En principe, embarqués est la traduction du terme
embedded : qui couche avec. Dans la
situation décrite par nos journalistes,
on s’attendait plutôt à entendre « c’est
de prendre en otages les journalistes
étrangers ». Lapsus ou erreur
d’appréciation ? Ou tout simplement nos
journalistes finissent-ils par
s’emmêler les pinceaux dans ce que José
Saramago appelle «brosser le
background » ?
Marc Voinchet apporte discrètement sa pierre à l’édifice de
désinformation en annonçant que Valérie
Crova « a rencontré des habitants qui
acceptent de servir de bouclier
humain » : « acceptent » implique que
non seulement ils n’y ont pas pensé tout
seuls, mais qu’on a même dû leur
demander d’y aller.
Vient ensuite le reportage de l’envoyée spéciale, embarquée mais
qui ne restera pas coucher au Mont
Kassioun où sont « arrivés en bus une
cinquantaine de partisans de Bachar »[2].

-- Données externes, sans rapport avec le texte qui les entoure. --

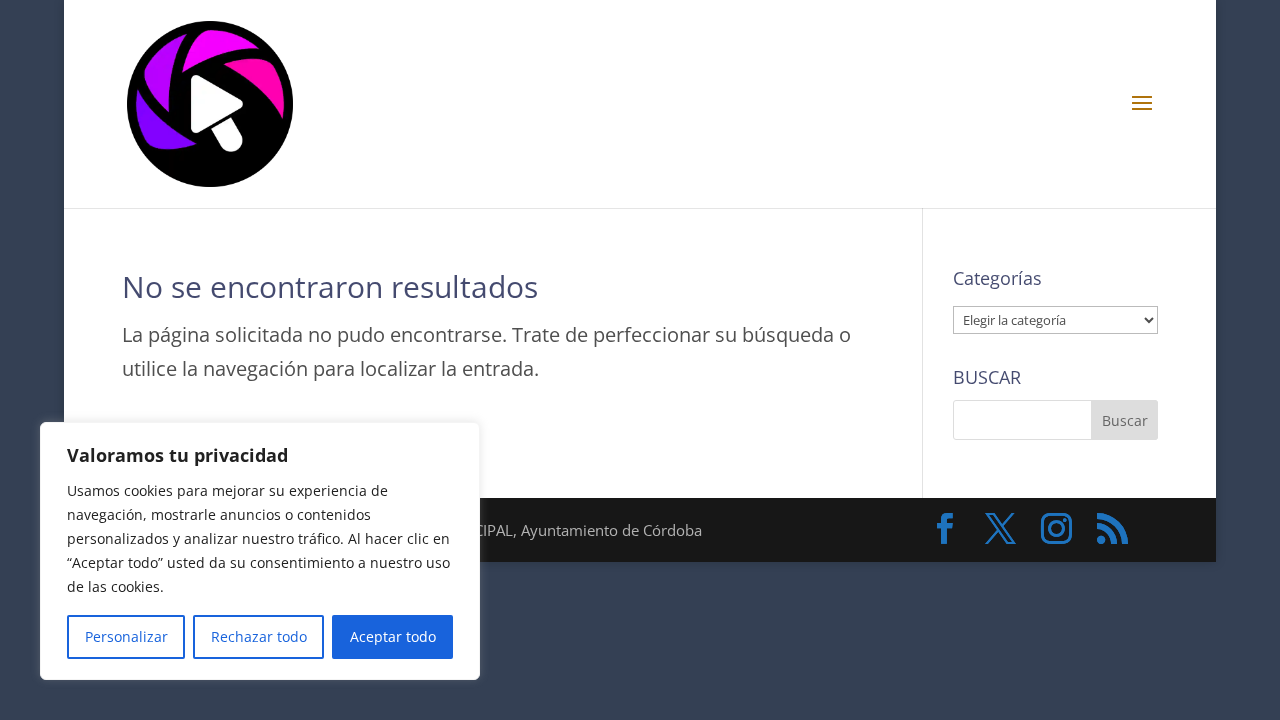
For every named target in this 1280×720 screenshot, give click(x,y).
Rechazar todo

« Cela ressemble fortement à une
opération de propagande » ; interview
d’une « femme voilée » disant qu’ils
attendent de pied ferme les frappes
françaises et étasuniennes et « passe le
bonjour » à Hollande. Fin du reportage
de Crova : « Avant de quitter Kassioun
nous croisons un autre bus avec à
l’intérieur des femmes aveugles et
handicapées ; tout le monde est
apparemment mis à contribution ».
Valérie Crova a, elle, une excellente vue : elle arrive à
distinguer des femmes aveugles « à
l’intérieur d’un bus […] croisé [en
quittant les lieux] ».
Admettons (l’extraordinaire acuité visuelle de notre reporter) ;
mais serait-ce donc que pour elle des
« aveugles » et des « handicapées » (et
voilées, peut-être) ne peuvent qu’être
des femmes manipulées, ou des sottes
dont le régime abuse ?
Valérie Crova, toujours à la condition que l’on se fie à sa vue
perçante, n’imagine pas qu’il pourrait
s’agir, par exemple, de
« femmes aveugles » et/ou
« handicapées » rescapées d’attentats ou
des massacres et mutilations opérées par
les « révolutionnaires » ; et qui
viennent apporter la contribution que
l’invalidité leur consent à la défense
de leur pays. Dommage qu’elle n’ait pas
fait demi-tour, notre envoyée lucide,
pour aller interviewer et filmer les
« handicapées ».
Ne chargeons pas trop nos envoyés sur le terrain ; Perrier,
Voinchet et Cie, ici, ne risquent que
leur poste s’ils se démarquent trop de
la propagande. Mais Valérie Crova sait
bien, elle, qu’elle risque beaucoup plus
« dans la région » ; pas de la part des
forces du régime puisqu’à leur barbe
(pour ceux qui en ont, de ce côté-là)
elle déclare qu’on l’a forcée à aller
sur le terrain etc. et le régime ne l’a
pas censurée. Elle sait, même si elle ne
nous le dit pas, ce qui arrive à celles,
et à ceux que la « rébellion » enlève.
Comme le jésuite Paolo Dall’Oglio qui, ici, au printemps, sur
toutes nos radios, plateaux télés et
presse écrite, prêchait dans «la rage et
la lumière » le djihad, la guerre
sainte, armée.
Présenté à France Culture (Les
matins, 2 mai 2013) par M. Voinchet
comme fondateur et animateur « du
monastère de Mars (sic) Moussa »[3],
Dall’Oglio nous explique qu’« on a ici
une idée négative du djihad ».
Puis déclare : « Je suis l’assistant
ecclésiastique de la révolution syrienne
armée »[4].
Pauvre homme.
C’est curieux comme notre presse (y compris la Croix)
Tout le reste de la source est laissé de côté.